Without such tools, hospitals have to figure out pricing strategies on their own.

Years of reimbursement challenges coupled with skyrocketing labor and technology expenses have spurred hospitals to explore other avenues to enhance their revenue growth. Many are returning to a strategy that enjoyed more popularity a decade ago when fixed-fee payments were less dominant in the payer mix: strategic price modeling.


Compared with pricing strategies of years past, today's enhancement efforts are more limited in scope because the fixed-fee payment population grows every year. Still, pricing can be a highly effective strategy for hospitals in today's market. Through strategic, appropriate pricing, healthcare institutions can boost their revenue, fund greater access to capital, and remain financially viable.

It's not Wal-Mart

For the most part, research shows few differences in pricing behavior between not-for-profit and for-profit hospitals. And both types of hospitals struggle with the absence of a "magic" formula or industry standard to

Not long ago, many volume-hungry hospitals put marketplace issues before cost when determining pricing. But after years of tight margins and escalating costs--particularly in labor and supplies such as drugs, implants, and surgical devices--administrators are less pained at losing volume. Instead, they want higher revenues per unit, which they can achieve through strategic pricing. Hence, cost has regained its throne as king.

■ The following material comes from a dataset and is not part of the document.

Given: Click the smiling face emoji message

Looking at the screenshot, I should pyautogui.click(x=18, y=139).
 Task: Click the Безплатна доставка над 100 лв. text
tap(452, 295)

Getting an accurate sense of labor, supply, and other expenses is critical for a successful pricing strategy. That means determining the cost per procedure by DRG code, APC code, or payer, says Edward B. Carlson, vice president and CFO at Munson Healthcare, a regional not-for-profit healthcare system in Traverse City, Mich. Time studies, value units, and other basic cost-accounting techniques can help finance departments to drill down data to that level.

"You need some sense of what the relationship of cost-to-charge is at the procedure level, as opposed to just an overall ratio," says Carlson.

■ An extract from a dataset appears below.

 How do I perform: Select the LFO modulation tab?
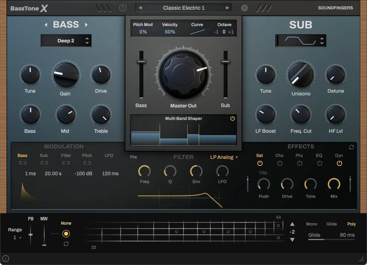(x=109, y=156)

Charging Ahead with the CDM

Hospitals hoping to improve their revenue with pricing strategies often begin by gathering information. They start by turning a critical eye toward their chargemaster, or charge description master (CDM).

Keeping a CDM current and compliant can be a challenge for many organizations faced with constantly changing CPT codes and ever-evolving rules and regulations. But an accurate CDM and effective claims process are two of the hospital's most important allies, particularly under the CMS outpatient prospective payment system.

To ensure accurate claims and appropriate payment, the hospital must maintain its CDM. Ongoing maintenance of the CDM involves many steps, including:

* Eliminating rarely used or inaccurate codes

* Adding missing charges

* Correcting mismatched CPT and revenue codes

* Reviewing charges for accurate structure in the APC payment environment

* Making sure the CDM is compliant with all CMS regulations

Administrators at Seton Healthcare Network in Austin, Tex, have conducted strategic pricing studies for several years, aided by various software programs that help them determine where they'll get the best returns on pricing adjustments, based on their payer mix and market constraints. Douglas D. Waite, the network's senior vice president and CFO, is surprised by how many hospitals still don't follow similar strategies.

"Hospitals whose payer mix is very high in fixed payments from Medicare or Medicaid may not think this process is worth the investment in lime or money," says Waite. "Or they may have a lot of contracts that limit the size of their annual price increases or limit where they put those increases. But even for those hospitals, I would say it is worth the investment."

At Seton Healthcare Network, part of Ascension Health, administrators determine where they will get the best return on pricing opportunities on a charge-by-charge basis, not just a department-by-department basis.

"When we run the chargemaster, we might have 30,000 line items or more that we will review charge by charge with our department directors," Waite says. "We want to ask them if we will be pricing ourselves out of the market or encountering compliance issues if we change charges.